Das Wirtschaftsleben der Familien

Alltagsleben

Die harten Umweltbedingungen haben die tibetischen Familien gelehrt, ihre eigene Wirtschaft schnell den wechselnden Verhältnissen anzupassen. Die Bauern in den osttibetischen Gebirgstälern und die Hirten in den weiten nordtibetischen Weidegebieten einen die gleiche ruhige Handlungsweise und das gleiche zufriedene Verhältnis zum Dasein. Bauern wie Hirten mussten sich immer geschmeidig an ihre Umwelt anpassen.

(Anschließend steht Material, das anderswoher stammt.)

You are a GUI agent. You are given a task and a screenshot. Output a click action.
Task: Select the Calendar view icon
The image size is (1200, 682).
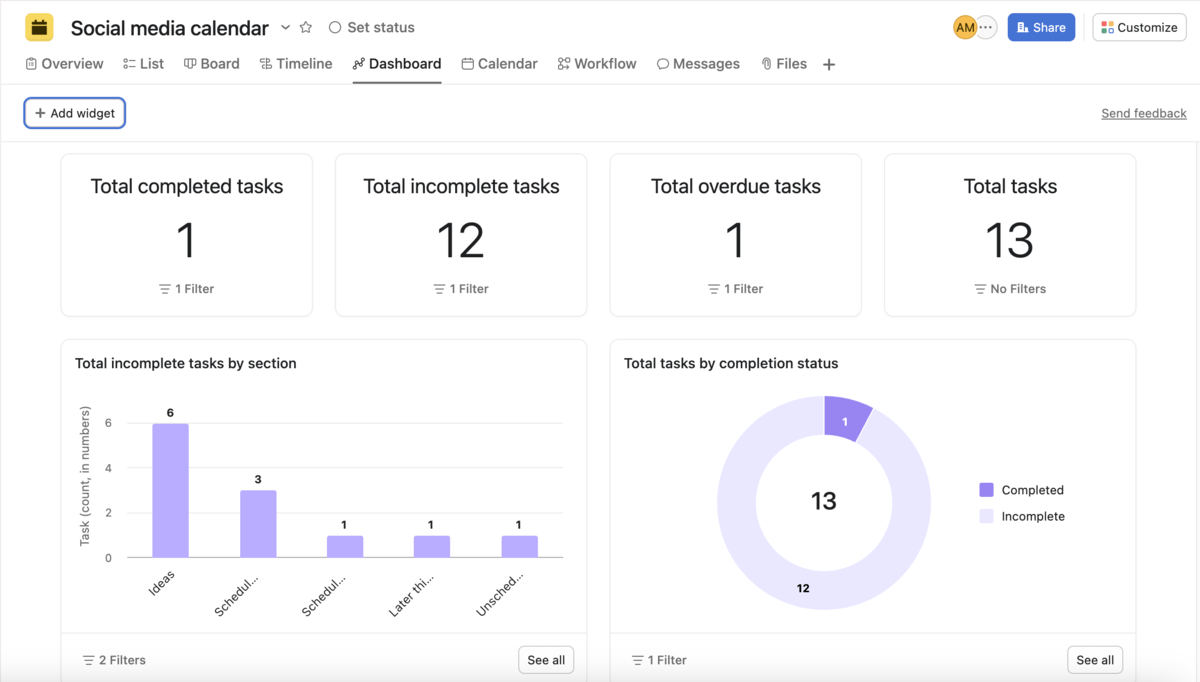pyautogui.click(x=466, y=63)
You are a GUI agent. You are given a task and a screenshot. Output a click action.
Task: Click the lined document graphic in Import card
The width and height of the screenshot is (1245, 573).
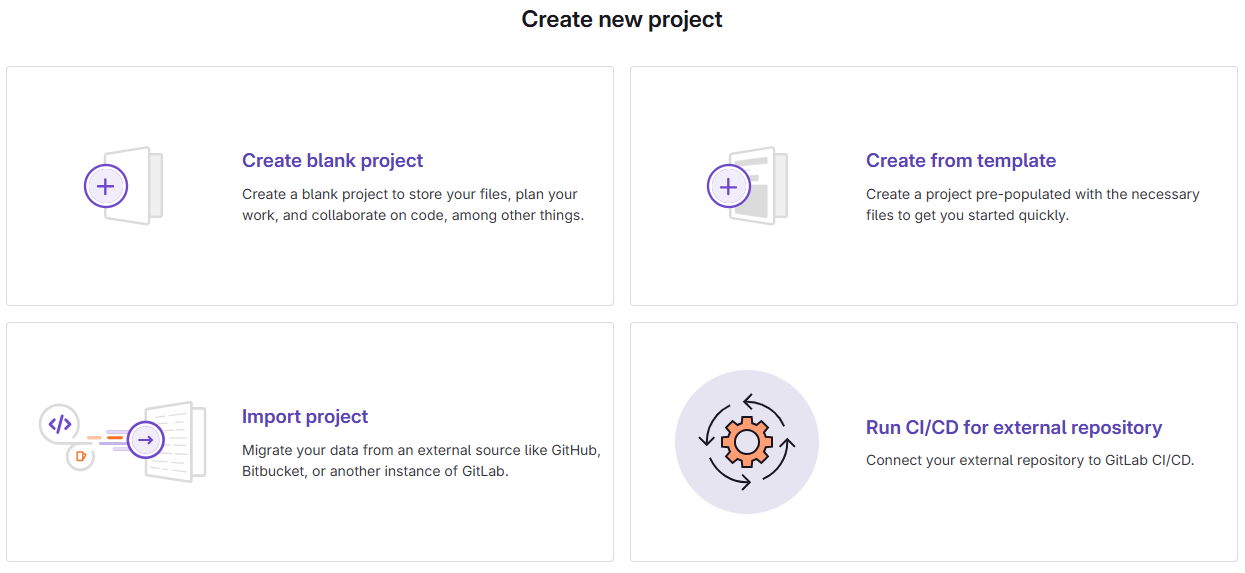184,441
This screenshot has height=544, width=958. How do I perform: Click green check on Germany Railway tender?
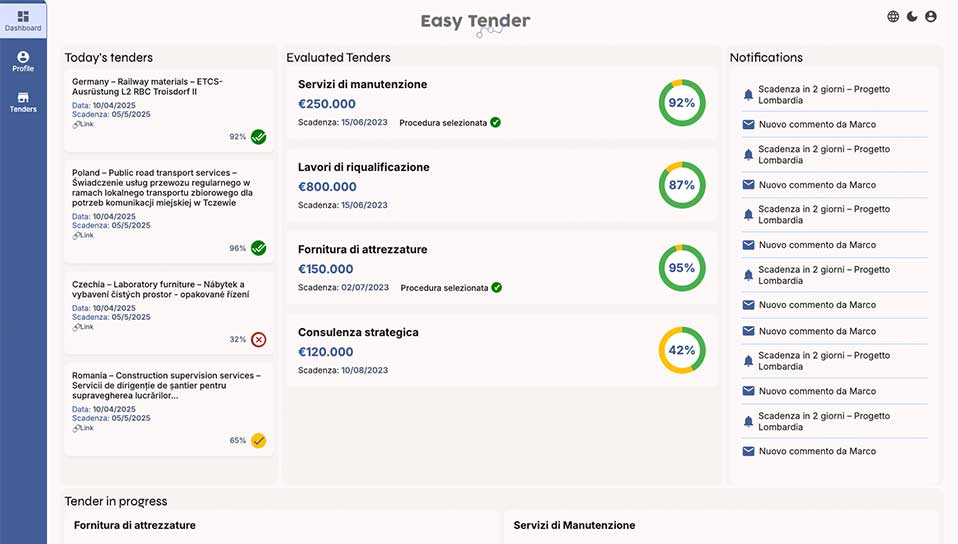pos(258,137)
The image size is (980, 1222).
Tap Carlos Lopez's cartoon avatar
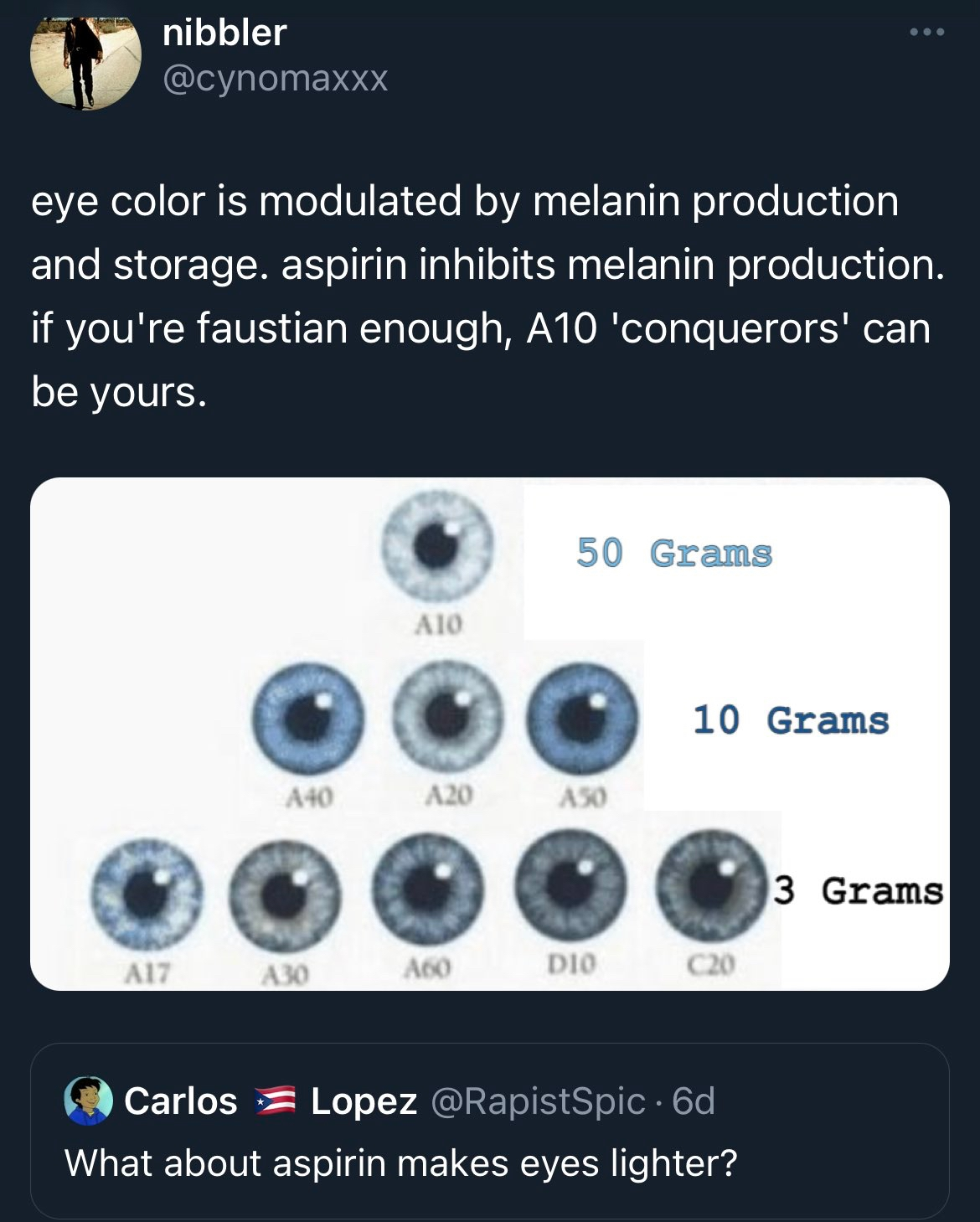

Das heißt nicht, dass die wirtschaftlichen Strukturen und die Produktionsweisen überall gleich sind. In einigen relativ entlegenen Dörfern ist die familiäre Wirtschaft stark autark. Durch interne Arbeitsteilung innerhalb einer Familie wird im Kleinen die Wirkung der gesellschaftlichen Arbeitsteilung in einer größeren Wirtschaft erreicht. Typisch für die familiäre Wirtschaftsstruktur in diesen Dörfern ist, dass man sich zu fast gleichen Teilen mit Vieh- und Landwirtschaft befasst. Viele Familien haben neben ihren Häusern einen Gemüsegarten und sie halten einige Rinder, Schweine, Schafe und Hühner. Das ist die normale Bauernhofwirtschaft in Tibet.

Die familiäre Zusammenarbeit in dieser Bauernhofwirtschaft ist auch ein Ausdruck der Anpassung an die Umwelt. In den weiträumigen Weidegebieten lassen miteinander vertraute Familien ihre Herden gemeinsam weiden und helfen sich gegenseitig. Obwohl die Eigentumsverhältnisse zwischen diesen Familien ganz klar voneinander abgegrenzt sind, teilen sie doch im wirtschaftlichen Leben Erfolg und Misserfolg miteinander.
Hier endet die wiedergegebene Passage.